2. CHOOSE THE COMMITMENT, COLOR, AND BRAND

There are three different variables to consider before buying a home hair-coloring product: the color commitment, the actual color, and the brand.

Commitment

If this is your first time coloring your hair, it's probably best to start with a low level of commitment, and then (if you're happy with the results) you can work your way up the commitment ladder. The following are the most common commitment levels used by most major product lines, ranked in order from the least committed to the most:

  1. Highlighting. Highlights are usually permanent, and they are a great way to add texture and subtle color to your hair-whether they're red or blond or even blue-without dramatic changes. Beware that highlighting often takes a long time, as you usually have to use a pick to pull your hair through tiny holes in a plastic cap. The more hair you pull through the holes, the more dramatic the results. You can also choose a non-permanent highlighting kit, which involves painting streaks of color onto your hair with a thin brush. You'll look cute for a few days, but the results tend to be too subtle and short-lived.

  2. Semi-Permanent Color. Also called "stains" or "washes," semi-permanent products coat the hair with color that washes out after about 6 to 12 shampoos. You won't have any worries about your roots because the color washes out before roots can really show. However, since semi-permanent products don't contain any ammonia or peroxide, you won't be able to lighten your hair any shades, you'll only be able to add color.

  3. Demi-Permanent Color. Demi-permanent products last longer (approximately 24 to 26 shampoos) and also contain no ammonia, so again, you won't be able to lighten your hair. However, a small level of peroxide allows you to create a more noticeable color change.

  4. Permanent Color. Permanent color uses both ammonia and peroxide, which enter the hair's cortex and create a change that cannot be washed out.
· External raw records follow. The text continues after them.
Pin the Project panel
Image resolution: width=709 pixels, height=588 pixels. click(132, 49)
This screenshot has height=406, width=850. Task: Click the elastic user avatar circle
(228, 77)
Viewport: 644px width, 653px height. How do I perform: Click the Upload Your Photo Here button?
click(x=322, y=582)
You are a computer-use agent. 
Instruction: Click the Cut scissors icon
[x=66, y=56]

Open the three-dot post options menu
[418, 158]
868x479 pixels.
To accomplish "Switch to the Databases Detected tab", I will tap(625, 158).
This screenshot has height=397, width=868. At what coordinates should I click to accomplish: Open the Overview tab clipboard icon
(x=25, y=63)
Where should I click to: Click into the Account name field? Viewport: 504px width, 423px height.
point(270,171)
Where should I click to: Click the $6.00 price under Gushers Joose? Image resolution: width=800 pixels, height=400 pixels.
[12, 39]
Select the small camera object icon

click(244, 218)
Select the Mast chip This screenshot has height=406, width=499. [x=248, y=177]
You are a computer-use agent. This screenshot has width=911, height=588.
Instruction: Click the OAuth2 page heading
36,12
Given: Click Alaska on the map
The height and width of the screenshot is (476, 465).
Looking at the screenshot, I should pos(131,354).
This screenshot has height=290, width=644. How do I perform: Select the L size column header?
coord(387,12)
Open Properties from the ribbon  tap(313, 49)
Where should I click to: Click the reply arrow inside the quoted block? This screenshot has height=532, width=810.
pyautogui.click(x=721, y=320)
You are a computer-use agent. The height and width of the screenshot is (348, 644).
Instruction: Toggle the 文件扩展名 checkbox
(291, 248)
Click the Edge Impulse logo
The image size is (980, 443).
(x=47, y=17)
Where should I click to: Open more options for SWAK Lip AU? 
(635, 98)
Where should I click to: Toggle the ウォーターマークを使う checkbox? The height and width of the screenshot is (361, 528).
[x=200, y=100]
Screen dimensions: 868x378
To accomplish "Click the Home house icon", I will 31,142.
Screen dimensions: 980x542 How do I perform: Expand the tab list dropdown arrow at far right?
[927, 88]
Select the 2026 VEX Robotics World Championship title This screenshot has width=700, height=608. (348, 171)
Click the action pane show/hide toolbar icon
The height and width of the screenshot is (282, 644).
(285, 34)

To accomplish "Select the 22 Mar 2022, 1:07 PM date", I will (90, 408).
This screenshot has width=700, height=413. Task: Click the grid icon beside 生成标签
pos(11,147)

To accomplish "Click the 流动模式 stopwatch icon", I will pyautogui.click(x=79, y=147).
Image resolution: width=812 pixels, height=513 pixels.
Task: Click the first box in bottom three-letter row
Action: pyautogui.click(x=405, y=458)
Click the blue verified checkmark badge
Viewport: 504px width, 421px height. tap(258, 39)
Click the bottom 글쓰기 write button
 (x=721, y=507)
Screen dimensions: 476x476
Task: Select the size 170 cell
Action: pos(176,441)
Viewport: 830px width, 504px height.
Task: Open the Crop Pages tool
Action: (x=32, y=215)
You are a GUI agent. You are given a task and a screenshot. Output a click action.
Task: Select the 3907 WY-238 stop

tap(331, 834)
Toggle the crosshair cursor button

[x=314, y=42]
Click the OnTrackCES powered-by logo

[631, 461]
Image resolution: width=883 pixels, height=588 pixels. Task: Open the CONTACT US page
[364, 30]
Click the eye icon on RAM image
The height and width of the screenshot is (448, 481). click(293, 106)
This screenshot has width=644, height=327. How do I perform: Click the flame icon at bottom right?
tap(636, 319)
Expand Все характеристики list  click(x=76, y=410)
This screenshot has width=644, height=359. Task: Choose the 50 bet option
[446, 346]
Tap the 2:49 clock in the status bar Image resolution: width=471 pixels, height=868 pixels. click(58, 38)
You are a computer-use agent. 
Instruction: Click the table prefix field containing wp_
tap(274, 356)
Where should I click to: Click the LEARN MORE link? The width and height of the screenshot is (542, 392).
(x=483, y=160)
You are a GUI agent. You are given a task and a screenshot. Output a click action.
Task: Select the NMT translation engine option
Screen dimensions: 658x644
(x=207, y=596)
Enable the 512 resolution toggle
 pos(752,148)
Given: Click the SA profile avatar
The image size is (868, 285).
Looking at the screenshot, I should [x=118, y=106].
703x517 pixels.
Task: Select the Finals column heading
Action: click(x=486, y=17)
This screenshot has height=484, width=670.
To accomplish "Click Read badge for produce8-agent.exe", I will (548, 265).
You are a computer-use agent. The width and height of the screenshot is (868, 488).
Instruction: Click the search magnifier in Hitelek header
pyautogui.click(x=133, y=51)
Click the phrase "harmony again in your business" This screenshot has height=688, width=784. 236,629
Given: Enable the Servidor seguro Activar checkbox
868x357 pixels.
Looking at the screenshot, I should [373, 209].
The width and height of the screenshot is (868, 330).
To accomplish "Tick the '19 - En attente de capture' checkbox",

Keep in mind that the end result is always a combination of the added pigment and the original pigment of your hair, so the dye may look different on you than, on your friend, the model on the box, or Julia Roberts. But as the name suggests, when you wash with permanent color, if you don't like it, your only options are to wait for the color to grow out or to dye over it (which, again, DEFINITELY requires a pro).

Color

Shades are basically broken down into two categories: warm and cool. People with warm eye, hair, and skin tones should choose a warm hair color, and people with cool tones should choose a cool hair color. Which are you? We don't know . . . we've never even seen you before! Usually, "warm" people have golden or reddish tones, whether in their skin, hair, or eyes, and "cool" people have bluish tones and skin and hair without a hint of gold. This cool/warm separation can be tricky, especially if you have both warm and cool features, so it's best to get a professional opinion. Any beautician at a makeup counter in a department store would be happy to help you figure out if you're a "cool" or a "warm" (as well as if you're a Jet or a Shark, and if you're a jean or a khaki). Just pretend you're buying something.

After you decide what group you belong to, you can better choose your color. "Cool" people should stay away from hair colors with reddish or golden hues and seek out the cooler colors, ranging from platinum to blue-black. "Warm" people should choose colors with golden and red highlights, from strawberry blonde to dark auburn. Remember, unless you're prepared for disastrous results, stay within a few shades of your natural color.

Brand

Finally, it's time to choose the brand. There are simply too many brands on the market to go over the pros and cons of each, but professional stylists suggest that you use a popular brand name. Why? Two reasons:

  1. Popular brands are usually popular for a reason. If L'oreal's hair products were known to turn hair green, you'd hear about it. But if you use the obscure "Bombshell in a Bottle," you might turn into more of a bomb than a bombshell.

  2. Popular brands usually have a help line that's listed right on the box. Although you're most likely not going to get hair experts when you call, you'll get answers to common problems you may encounter during the actual dyeing of your hair.

Your best bet is to go with a brand that a friend has recommended. However, don't go with a brand simply because you like your friend's hair color (it won't look the same on you). Go with it because she says it doesn't smell like rotten eggs, it was relatively easy to use, it doesn't fade quickly, yada yada yada.

There are an increasing number of hair dyes made especially for men on the market, though most of them are gray-reducers. L'oreal, for example, makes "Feria for Men" in a wide range of colors. "Tipping" has become a common male request in salons, and this involves bleaching the ends of the hair (think *NSync). The same effect can be created at home by bleaching your whole head and letting the dark hair grow back in. Besides, if you don't like the look, you can just shave all your hair off, carry a tambourine, and ask for money at the airport.